Poche ore dopo il rogo al discobar Le Constellation, il padre Edoardo - imprenditore nel settore nautico residente con la famiglia a Dubai - aveva lanciato un accorato appello ai media perché lo aiutassero a ritrovare Emanuele, nella speranza che il ragazzo fosse tra i ricoverati in rianimazione non ancora identificati. Da allora le indiscrezioni si sono susseguite, lo zio Sebastiano affermava di voler attendere la prova del Dna, fino alla terribile conferma ufficiale arrivata in serata.

Le vittime sono almeno 40, 121 i feriti. Tra questi ultimi, cinque non sono ancora stati identificati. Difficile anche l'identificazione di alcune vittime perché «irriconoscibili». I feriti italiani sono 14, i dispersi 6 Trasferiti al Niguarda 9 degli italiani feriti. Altri cinque sono ricoverati in Svizzera e non sono per ora trasportabili. Per due di loro manca ancora l'identificazione formale. Sul rogo è stata aperta un'inchiesta. La causa scatenante sembra essere stata una "fontanella scintillante" messa su una bottiglia di champagne che è stata avvicinata al soffitto.

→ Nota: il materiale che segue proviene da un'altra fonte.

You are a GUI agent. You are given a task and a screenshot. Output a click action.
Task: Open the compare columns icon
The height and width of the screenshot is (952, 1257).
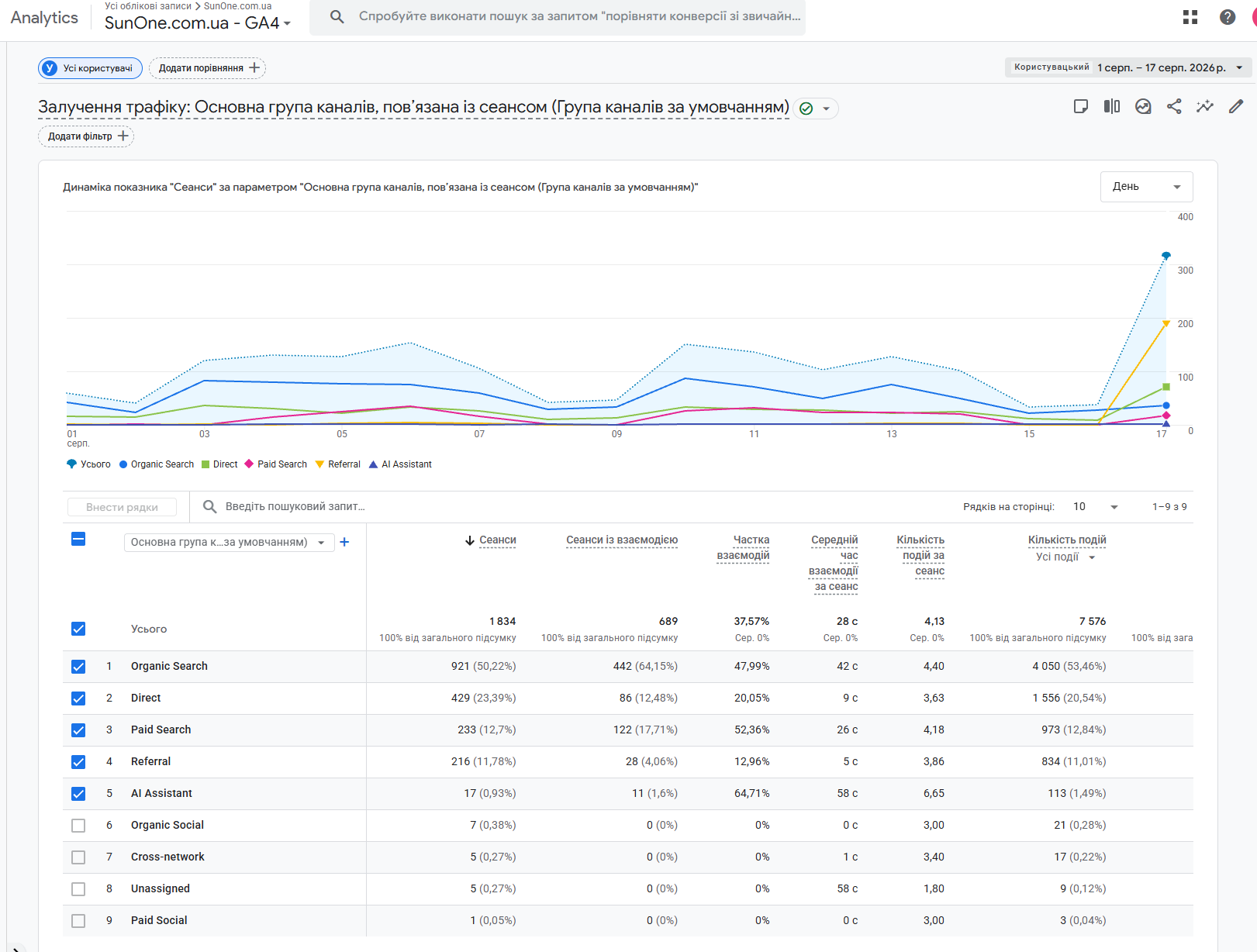click(x=1112, y=106)
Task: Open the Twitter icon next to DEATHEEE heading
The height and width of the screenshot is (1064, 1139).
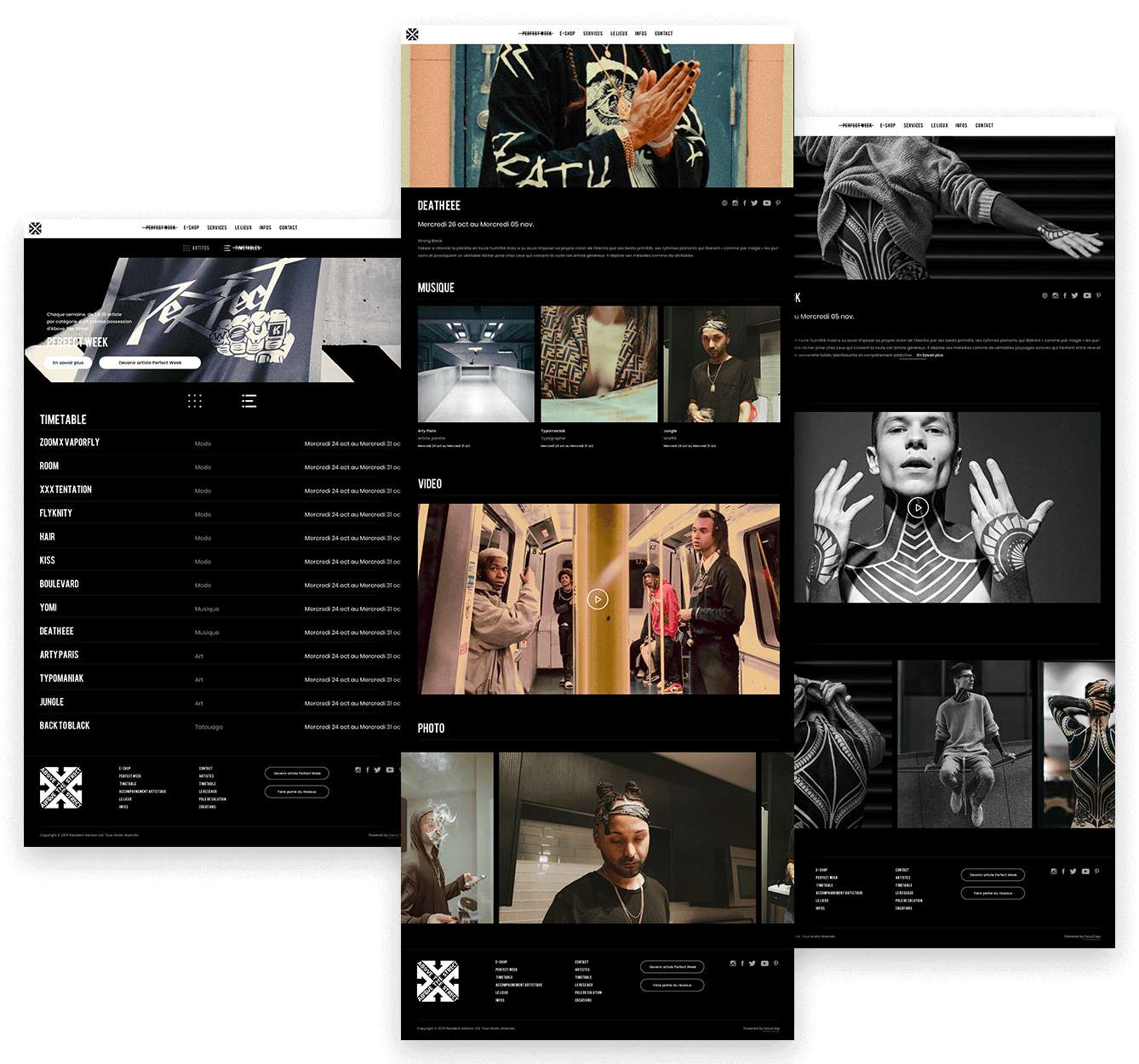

Intanto una donna ferita nel rogo di Crans-Montana che doveva essere trasferita nella giornata di domenica al Centro grandi ustionati dell'ospedale Villa Scassi di Genova non è arrivata perché le sue condizioni si sono aggravate. Lo rendono noto fonti della Regione Liguria. Si tratta di una persona adulta, non è certo se italiana o straniera. L'arrivo in elicottero era previsto intorno alle 15. Il Villa Scassi, accreditato a livello europeo per la gestione dei grandi ustionati, ha offerto la disponibilità di 4 posti letto, di cui due in terapia intensiva e due in sub-intensiva.

Alla famiglia Galeppini le condoglianze personali dell'editore di Telenord Massimiliano Monti e della direzione, redazione, amministrazione e componente tecnica.